In einem seiner Romane erzählt der
griechische Schriftsteller Nikos KAZANTZAKIS von blinden Menschen in
einem Dorf. Eines Tages kommt ein großer König mit seinem Heer
vorbei. Er reitet auf einem gewaltigen Elefanten. Neugierig nähern
sich die Blinden dem Tier, um es zu berühren. Einer von ihnen packt
den Elefanten am Rüssel, ein anderer am Fuß, ein Dritter an der
Seite. Einer faßt das Ohr, und wieder ein anderer läßt sich auf
dem breiten Rücken des Elefanten nieder. Als sie später
austauschen, was sie erlebt haben, liegen ihre Schilderungen weit
auseinander. Für den einen war es ein Schlauch, der sich bewegte.

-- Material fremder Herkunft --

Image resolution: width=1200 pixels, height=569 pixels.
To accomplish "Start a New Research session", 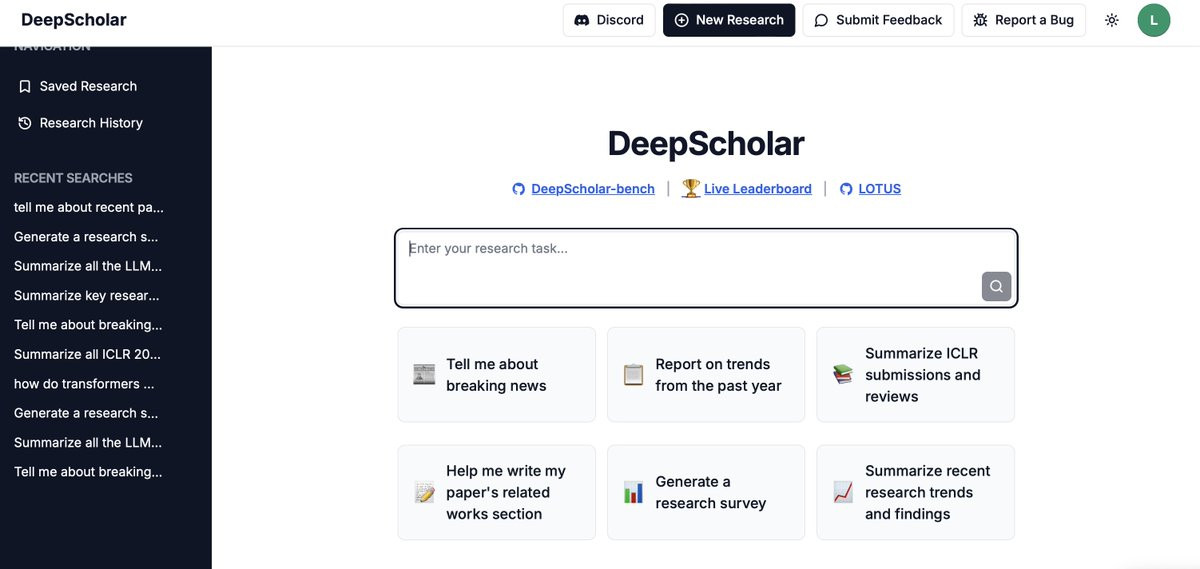I will click(x=729, y=20).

Ein anderer meinte, eine mit Haut und Haaren bekleidete Säule vor
sich zu haben. Der Dritte sprach von einer Festungsmauer, der Vierte
von einem dicken Teppich, der sich bewegt, wenn man ihn anfaßte. Der
letzte schließlich sagt: "Was redet ihr für Unsinn? Es ist ein
gewaltiger Berg, der sich bewegt." Die Blinden beziehen sich
auf ein und dieselbe Wirklichkeit. Aber alle haben sie ein anderes
Bild von dieser Wirklichkeit. Wer von ihnen hat recht? Welches Bild
entspricht der Wirklichkeit wirklich?
Wer BIN ich?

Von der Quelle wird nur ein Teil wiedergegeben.